■ Goal of the exercise
Please say which point in the article the speaker in the quantum networking discussion below liked seeing called out.

■ Document section
No, yeah, I mean, uh like you, Tim, I am but a simple man. So many much of this article does go over my head. Um, but the one thing that I do like they called out was the the importance of the error correction, um and to make sure that this is obviously accurate for uh transmission of you know photons and things like that. Because that's the thing that was, I think, the craziest thing is that it just sounded like all the existing infrastructure doesn't need to change. Um maybe there's there's some chips involved here, but like that you can use the existing fiber, etc., like you said, runs at room temperature. Whereas when we're hearing about these quantum computers today, it's like, oh, it needs to run at this temperature, it needs to be in this contained environment because the um the errors that can be introduced by such a small variance in that type of stuff um could be critical and potentially resource intensive and wasteful if it you know has to re rerun some of these calculations. So uh, like you said, the proof is going to be in the pudding. Uh I think, you know, obviously there's a lot of detail in here, and Cisco's probably skating towards the puck in a lot of these um type of scenarios. Um but um I'm interested to see where this goes. The thing that's the thing that's crazy about this is like this this is all related to like computation, right? It's not necessarily related to the network. Um, so it's kind of hard to grasp um what this means for us as like network operators, right? It's like it just sounds like shit's gonna be be moving really fast, like all the time. There's a lot of data moving really fast. Um, so it's hard to kind of grasp what this means for where things are gonna go, but um things are changing. That that's kind of the the only constant is change, right? And I think that's uh that's definitely prevalent here.

■ Data shown
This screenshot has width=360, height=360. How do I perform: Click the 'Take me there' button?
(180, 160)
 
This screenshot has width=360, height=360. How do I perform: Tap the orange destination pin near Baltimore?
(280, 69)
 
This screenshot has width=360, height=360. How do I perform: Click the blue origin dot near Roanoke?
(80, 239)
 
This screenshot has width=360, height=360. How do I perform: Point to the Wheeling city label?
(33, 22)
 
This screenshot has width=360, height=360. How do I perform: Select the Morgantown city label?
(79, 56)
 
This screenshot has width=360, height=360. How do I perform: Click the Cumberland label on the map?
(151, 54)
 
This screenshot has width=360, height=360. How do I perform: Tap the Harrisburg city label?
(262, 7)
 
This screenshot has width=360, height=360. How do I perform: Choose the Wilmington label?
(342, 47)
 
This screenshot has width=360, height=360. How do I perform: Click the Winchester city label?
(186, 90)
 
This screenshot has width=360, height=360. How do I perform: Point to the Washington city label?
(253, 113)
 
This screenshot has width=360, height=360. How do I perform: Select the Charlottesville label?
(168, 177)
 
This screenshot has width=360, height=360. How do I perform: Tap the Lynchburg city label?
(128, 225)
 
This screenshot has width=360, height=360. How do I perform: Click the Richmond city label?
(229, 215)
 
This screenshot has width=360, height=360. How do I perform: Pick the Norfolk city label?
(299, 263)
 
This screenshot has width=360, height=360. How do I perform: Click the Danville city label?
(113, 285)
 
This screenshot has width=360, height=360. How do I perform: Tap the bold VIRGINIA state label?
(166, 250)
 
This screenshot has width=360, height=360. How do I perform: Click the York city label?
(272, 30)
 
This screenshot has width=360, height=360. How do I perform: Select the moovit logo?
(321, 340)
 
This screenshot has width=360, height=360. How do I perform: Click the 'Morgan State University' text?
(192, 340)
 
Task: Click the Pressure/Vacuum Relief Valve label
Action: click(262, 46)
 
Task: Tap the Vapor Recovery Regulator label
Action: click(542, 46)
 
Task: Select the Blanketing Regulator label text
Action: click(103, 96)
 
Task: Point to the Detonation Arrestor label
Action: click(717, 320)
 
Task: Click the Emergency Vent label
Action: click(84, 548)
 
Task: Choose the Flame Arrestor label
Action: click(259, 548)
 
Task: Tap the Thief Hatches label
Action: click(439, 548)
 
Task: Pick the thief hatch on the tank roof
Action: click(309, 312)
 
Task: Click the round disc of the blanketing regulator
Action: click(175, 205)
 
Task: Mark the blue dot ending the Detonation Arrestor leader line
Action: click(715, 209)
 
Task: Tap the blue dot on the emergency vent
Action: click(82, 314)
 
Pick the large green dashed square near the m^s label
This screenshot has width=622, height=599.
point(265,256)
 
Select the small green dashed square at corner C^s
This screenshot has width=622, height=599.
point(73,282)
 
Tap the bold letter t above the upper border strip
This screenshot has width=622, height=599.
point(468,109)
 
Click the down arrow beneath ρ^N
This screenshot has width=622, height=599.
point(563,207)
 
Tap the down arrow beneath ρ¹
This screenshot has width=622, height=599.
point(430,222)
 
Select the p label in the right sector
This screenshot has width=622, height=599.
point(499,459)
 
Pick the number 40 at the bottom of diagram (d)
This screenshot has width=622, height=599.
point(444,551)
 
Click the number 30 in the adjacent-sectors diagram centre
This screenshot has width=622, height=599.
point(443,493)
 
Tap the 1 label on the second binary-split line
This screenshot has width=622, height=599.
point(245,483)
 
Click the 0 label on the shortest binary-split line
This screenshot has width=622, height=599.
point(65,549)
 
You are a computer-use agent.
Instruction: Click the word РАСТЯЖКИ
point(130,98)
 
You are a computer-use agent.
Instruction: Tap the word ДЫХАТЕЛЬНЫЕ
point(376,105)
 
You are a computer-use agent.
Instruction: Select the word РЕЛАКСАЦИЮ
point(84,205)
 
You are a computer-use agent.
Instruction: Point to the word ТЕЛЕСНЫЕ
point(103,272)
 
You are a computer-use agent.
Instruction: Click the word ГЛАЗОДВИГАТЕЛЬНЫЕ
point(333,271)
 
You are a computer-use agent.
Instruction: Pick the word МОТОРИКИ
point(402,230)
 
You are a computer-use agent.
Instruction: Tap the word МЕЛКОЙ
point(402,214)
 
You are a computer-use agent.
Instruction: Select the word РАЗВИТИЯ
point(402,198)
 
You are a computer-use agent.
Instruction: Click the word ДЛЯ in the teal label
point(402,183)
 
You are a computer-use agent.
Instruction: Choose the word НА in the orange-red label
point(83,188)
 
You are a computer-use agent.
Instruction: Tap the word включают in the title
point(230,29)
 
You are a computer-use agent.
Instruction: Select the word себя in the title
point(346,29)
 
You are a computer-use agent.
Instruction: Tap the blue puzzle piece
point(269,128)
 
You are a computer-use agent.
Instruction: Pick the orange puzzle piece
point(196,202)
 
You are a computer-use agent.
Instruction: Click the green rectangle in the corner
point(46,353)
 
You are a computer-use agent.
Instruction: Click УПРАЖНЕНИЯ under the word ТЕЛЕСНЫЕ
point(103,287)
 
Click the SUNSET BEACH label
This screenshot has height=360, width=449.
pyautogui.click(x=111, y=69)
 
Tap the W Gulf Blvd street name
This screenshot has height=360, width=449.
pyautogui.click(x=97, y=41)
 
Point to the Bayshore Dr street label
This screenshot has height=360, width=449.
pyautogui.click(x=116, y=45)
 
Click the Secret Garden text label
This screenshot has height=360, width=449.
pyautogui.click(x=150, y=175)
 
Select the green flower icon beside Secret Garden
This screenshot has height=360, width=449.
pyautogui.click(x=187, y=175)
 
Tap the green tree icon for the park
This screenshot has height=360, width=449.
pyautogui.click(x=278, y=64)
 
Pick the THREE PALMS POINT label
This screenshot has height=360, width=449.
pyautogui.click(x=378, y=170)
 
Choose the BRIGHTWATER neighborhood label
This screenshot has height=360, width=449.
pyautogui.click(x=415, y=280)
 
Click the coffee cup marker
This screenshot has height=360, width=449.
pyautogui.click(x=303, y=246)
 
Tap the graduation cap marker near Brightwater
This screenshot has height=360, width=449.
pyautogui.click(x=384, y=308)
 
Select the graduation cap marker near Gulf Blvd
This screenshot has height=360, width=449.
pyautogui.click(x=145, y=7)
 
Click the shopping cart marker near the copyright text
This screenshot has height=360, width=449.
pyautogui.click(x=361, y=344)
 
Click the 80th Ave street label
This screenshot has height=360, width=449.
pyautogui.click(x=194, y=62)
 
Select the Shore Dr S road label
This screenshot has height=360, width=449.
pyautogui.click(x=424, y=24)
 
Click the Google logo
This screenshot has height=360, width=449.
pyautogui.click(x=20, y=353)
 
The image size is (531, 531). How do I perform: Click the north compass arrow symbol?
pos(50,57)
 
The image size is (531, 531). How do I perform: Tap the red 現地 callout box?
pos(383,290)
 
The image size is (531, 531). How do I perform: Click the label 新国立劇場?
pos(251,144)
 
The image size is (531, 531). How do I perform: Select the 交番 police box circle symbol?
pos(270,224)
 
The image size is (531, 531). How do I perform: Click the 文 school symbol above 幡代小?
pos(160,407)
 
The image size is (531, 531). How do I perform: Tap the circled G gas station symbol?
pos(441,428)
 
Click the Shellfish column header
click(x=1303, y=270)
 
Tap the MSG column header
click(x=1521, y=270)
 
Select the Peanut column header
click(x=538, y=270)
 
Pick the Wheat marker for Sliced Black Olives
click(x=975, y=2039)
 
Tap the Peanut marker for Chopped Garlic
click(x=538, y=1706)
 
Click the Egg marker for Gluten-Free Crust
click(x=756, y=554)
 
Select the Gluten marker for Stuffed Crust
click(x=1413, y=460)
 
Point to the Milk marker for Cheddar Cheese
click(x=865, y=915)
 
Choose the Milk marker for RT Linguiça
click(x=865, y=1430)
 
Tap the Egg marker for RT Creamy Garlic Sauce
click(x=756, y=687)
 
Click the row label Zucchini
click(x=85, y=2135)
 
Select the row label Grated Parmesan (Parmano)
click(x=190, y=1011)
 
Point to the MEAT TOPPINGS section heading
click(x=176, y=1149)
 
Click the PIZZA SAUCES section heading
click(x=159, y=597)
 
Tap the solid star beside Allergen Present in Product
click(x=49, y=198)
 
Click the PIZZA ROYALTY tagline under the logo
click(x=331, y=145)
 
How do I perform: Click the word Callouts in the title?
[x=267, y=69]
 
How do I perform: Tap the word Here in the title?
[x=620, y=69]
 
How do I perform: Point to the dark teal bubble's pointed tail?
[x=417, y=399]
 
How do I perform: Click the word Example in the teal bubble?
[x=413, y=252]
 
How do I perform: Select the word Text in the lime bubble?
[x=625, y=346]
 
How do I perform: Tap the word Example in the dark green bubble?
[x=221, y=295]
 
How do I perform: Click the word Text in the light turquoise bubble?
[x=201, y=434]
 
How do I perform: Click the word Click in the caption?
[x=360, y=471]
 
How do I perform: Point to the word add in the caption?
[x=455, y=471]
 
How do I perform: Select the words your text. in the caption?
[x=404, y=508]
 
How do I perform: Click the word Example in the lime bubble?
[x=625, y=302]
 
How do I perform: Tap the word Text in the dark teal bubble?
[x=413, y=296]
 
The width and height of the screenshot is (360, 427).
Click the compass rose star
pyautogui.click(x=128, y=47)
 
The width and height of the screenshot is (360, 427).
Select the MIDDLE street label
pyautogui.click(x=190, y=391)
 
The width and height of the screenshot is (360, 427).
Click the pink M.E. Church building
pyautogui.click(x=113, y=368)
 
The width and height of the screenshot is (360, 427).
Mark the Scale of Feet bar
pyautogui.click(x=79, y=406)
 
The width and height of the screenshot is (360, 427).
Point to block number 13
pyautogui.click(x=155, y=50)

■ Completed task
The importance of error correction, to keep the transmission of photons accurate.